Wentworth Miller speaks onstage at the "Resident Evil: Afterlife" panel discussion during Comic-Con 2010 at San Diego Convention Center, July 24, 2010, in San Diego.
Kevin Winter/Getty Images
ByLESLEY MESSER
September 09, 2013, 2:58 PM

— -- Wentworth Miller publicly came out as gay last month, and now he's discussing his struggle coming to terms with his identity.

"The first time I tried to kill myself I was 15. I waited until my family went away for the weekend and I was alone in the house and I swallowed a bottle of pills," Miller said in a speech at the Human Rights Campaign Dinner in Seattle on Saturday, according to a video obtained by TMZ.

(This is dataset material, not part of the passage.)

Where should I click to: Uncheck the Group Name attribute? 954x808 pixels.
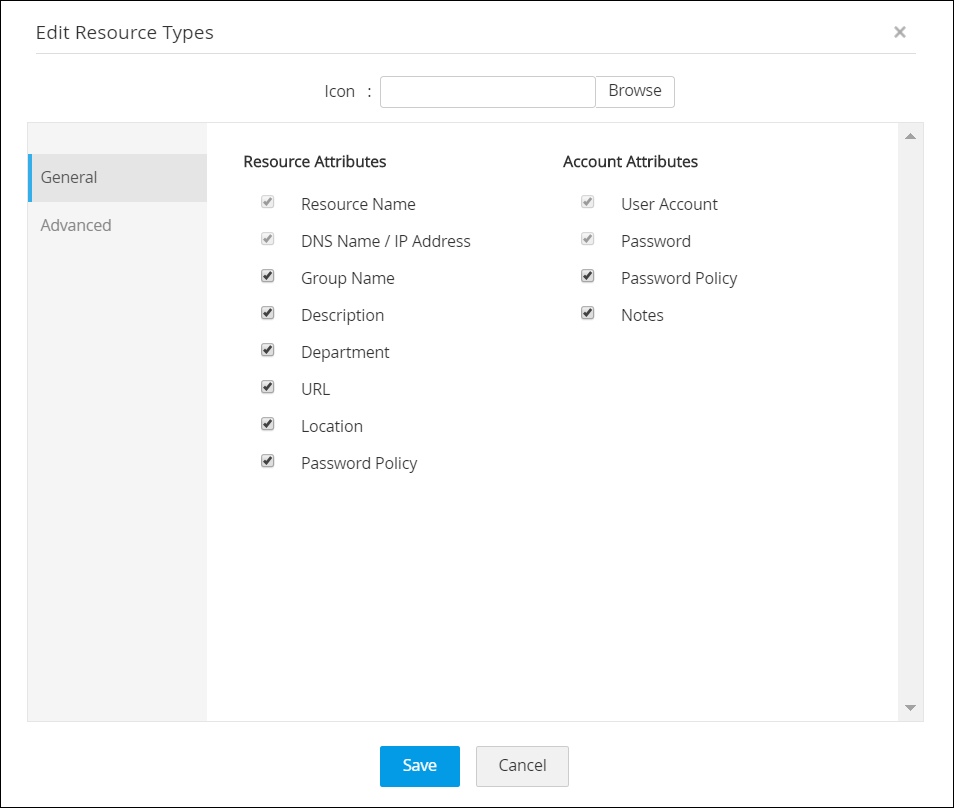[x=267, y=276]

"I don't remember what happened over the next couple days, but I'm pretty sure come Monday morning I was on a bus back to school pretending everything was fine," Miller said. "And when someone asked me if that was a cry for help, I say no, because I told no one. You only cry for help if you believe there's help to cry for and I didn't. I wanted out. I wanted to go. At 15."

Miller, 41, announced that he was gay in a letter to the St. Petersburg International Film Festival committee, in which he declined an invitation to be the guest of honor at their event. His reason?

"I am deeply troubled by the current attitude toward and treatment of gay men and women by the Russian government," he wrote. "The situation is in no way acceptable, and I cannot in good conscience participate in a celebratory occasion hosted by a country where people like myself are being systematically denied their basic right to live and love openly."

Now, Wentworth is being more forthcoming about his struggle to accept himself as a gay man, and the stress his identity caused him.

"Growing up I was a target. Speaking the right way, standing the right way, holding your wrist the right way. Every day was a test and there were a thousand ways to fail," he said. "A thousand ways to portray yourself. To not live up to someone else's standards of what was acceptable. ... And when you failed the test, which was guaranteed, there was a price to pay. Emotional. Psychological. Physical. And like many of you, I paid that price. More than once."